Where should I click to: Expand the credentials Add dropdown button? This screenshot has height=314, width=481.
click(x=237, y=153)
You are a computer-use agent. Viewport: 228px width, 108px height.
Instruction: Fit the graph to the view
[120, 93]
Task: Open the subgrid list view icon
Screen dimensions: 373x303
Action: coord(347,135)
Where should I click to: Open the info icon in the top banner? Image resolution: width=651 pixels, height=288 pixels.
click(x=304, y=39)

◇ ◇ ◇ ◇ ◇

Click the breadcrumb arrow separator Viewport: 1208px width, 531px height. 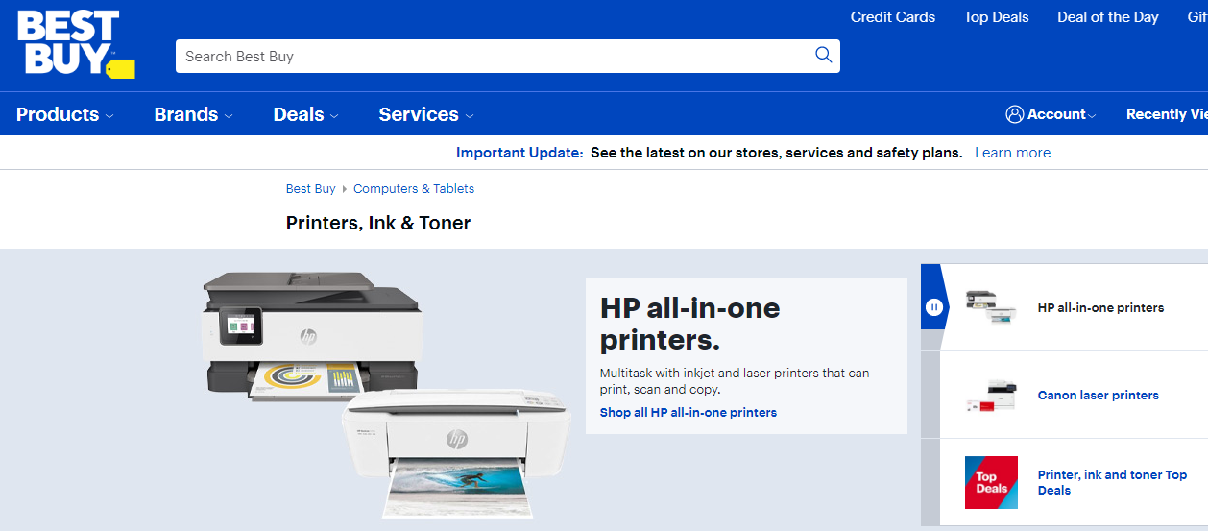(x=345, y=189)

◇ ◇ ◇ ◇ ◇

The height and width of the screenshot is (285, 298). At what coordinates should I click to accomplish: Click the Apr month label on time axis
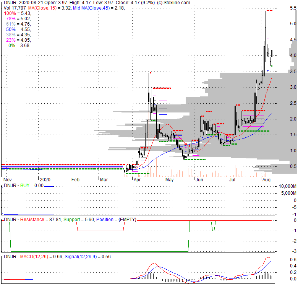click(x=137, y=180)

◇ ◇ ◇ ◇ ◇

### What is being asked
Begin with the line that has "Where should I click to: Expand" in the listing above and end after the line that has "Task: Open the subgrid list view icon"; output those lines exactly.

### Exercise result
Where should I click to: Expand the credentials Add dropdown button? This screenshot has height=314, width=481.
click(x=237, y=153)
You are a computer-use agent. Viewport: 228px width, 108px height.
Instruction: Fit the graph to the view
[120, 93]
Task: Open the subgrid list view icon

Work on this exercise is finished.